Work to complete -
Each line below that holds the word "horizontal" counts once; state the total number of such lines and nothing else.

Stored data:
◆ ◆ ◆

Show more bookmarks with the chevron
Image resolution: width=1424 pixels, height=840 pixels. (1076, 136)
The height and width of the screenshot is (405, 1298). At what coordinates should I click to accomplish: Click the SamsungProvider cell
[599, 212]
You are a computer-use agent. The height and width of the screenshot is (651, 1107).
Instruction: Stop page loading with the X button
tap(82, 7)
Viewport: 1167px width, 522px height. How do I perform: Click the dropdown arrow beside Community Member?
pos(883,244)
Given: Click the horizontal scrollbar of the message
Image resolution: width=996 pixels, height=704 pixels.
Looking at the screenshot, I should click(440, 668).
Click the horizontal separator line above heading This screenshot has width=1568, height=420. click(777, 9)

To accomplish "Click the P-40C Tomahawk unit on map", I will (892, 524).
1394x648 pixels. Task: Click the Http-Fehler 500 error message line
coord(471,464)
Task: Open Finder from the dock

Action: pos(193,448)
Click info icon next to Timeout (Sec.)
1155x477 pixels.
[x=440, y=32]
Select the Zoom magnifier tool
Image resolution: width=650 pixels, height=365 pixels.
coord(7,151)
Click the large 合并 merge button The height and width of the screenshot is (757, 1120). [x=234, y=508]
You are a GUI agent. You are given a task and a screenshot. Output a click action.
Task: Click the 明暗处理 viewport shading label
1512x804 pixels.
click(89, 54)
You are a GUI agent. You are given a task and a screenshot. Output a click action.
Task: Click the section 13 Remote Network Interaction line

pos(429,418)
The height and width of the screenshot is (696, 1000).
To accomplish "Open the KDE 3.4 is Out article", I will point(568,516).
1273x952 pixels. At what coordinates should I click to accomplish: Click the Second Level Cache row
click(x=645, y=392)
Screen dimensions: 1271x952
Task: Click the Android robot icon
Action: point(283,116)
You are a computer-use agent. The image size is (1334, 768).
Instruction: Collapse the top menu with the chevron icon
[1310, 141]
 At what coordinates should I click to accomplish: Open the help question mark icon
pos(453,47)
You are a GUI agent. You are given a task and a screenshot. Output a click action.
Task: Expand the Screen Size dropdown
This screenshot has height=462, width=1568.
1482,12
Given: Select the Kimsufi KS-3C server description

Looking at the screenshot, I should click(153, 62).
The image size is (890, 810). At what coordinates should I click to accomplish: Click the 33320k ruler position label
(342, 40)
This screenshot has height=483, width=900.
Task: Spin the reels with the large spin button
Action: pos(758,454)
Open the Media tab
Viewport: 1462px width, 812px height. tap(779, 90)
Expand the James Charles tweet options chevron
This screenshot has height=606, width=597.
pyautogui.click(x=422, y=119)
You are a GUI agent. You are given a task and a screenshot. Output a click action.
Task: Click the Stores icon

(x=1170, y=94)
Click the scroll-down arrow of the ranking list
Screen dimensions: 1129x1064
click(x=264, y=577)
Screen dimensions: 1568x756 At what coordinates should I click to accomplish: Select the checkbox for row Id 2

◆ ◆ ◆

Solution for this problem -
2